Seattle: The paparazzi may have moved on to Apple’s new iPad, but the iPhone is still Wall Street’s darling.
Apple said on Tuesday it sold a record 8.8 million of its popular smart phones in the three months that ended 27 March, more than doubling the number sold a year ago and topping last quarter’s 8.7 million. The company’s net income shot up 90%, shattering Wall Street’s expectations.
Apple shares jumped to a new all-time high Wednesday. They rose $13.31, 5.4%, to $257.90 in early trading.
“It was a monster iPhone quarter,” said Piper Jaffray analyst Gene Munster, who was astounded that a 3-year-old device could still grow at such a clip. “It’s defying the law of gravity.”
While much of the consumer electronics industry has faltered during the economic downturn, Apple has been impervious, much to the delight of investors. Shares of the company skyrocketed to an all-time high in extended trading on Tuesday.

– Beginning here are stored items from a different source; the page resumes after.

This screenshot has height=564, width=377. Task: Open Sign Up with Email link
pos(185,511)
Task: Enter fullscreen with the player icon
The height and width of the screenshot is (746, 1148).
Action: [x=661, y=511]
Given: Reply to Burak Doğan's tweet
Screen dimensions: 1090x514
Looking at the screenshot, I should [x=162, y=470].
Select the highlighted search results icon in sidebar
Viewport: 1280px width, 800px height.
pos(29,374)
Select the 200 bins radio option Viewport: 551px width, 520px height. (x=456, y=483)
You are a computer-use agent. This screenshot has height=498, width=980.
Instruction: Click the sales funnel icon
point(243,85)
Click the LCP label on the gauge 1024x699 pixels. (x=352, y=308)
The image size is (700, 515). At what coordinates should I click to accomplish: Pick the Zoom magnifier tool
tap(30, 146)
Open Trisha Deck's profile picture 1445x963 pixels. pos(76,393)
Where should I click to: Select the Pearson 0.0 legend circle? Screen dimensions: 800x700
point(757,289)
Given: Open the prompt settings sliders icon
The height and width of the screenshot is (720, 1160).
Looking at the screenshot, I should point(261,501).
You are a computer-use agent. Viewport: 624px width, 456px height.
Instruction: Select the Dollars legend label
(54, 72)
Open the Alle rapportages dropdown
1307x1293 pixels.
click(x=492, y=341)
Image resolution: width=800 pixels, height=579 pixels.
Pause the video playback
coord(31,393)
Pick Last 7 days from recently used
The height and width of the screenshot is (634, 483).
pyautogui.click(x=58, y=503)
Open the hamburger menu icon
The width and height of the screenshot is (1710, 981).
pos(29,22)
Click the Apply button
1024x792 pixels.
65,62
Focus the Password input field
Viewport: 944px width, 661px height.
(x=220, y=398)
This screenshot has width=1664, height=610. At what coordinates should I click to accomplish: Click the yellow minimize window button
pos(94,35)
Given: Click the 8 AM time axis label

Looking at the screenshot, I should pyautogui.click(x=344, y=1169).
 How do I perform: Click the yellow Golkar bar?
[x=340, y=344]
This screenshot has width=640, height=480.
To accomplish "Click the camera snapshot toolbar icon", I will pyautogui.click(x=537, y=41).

Peter Oppenheimer, Apple’s chief financial officer, said in an interview that strong sales came from both existing and new mobile carriers. Although AT&T Inc. remains the exclusive US carrier, Apple has been selling phones through multiple carriers in other countries.
Apple’s net income and revenue were its highest ever in a non-holiday quarter, Oppenheimer said. Earnings rose to $3.1 billion, or $3.33 per share, from $1.6 billion, or $1.79 per share in the same period last year.
Revenue rose 49% to $13.5 billion from $9.1 billion in the year-ago quarter. Revenue from iPhones and accessories made up 40% of Apple’s total.
Analysts had expected Apple to earn $2.45 per share on $12 billion in revenue, according to a survey from Thomson Reuters.
The company said it sold 2.9 million Macs, a 33% increase. IPod unit sales edged down 1% but Apple still sold 10.9 million of the digital players.
Apple didn’t start selling the iPad, its new touch-screen tablet computer, until after the fiscal second quarter ended. During a conference call, analysts pressed for more details on Apple’s decision to postpone by a month to late May the international launch of its new tablet computer.
Tim Cook, Apple’s chief operating officer, said there are no production problems with the iPad. The international launch has been delayed only because of demand in the US, where Apple said it sold more than 500,000 iPads in its first week.
“It has shocked us, the level of demand, at least initially. We’ll see what happens from here,” Cook said.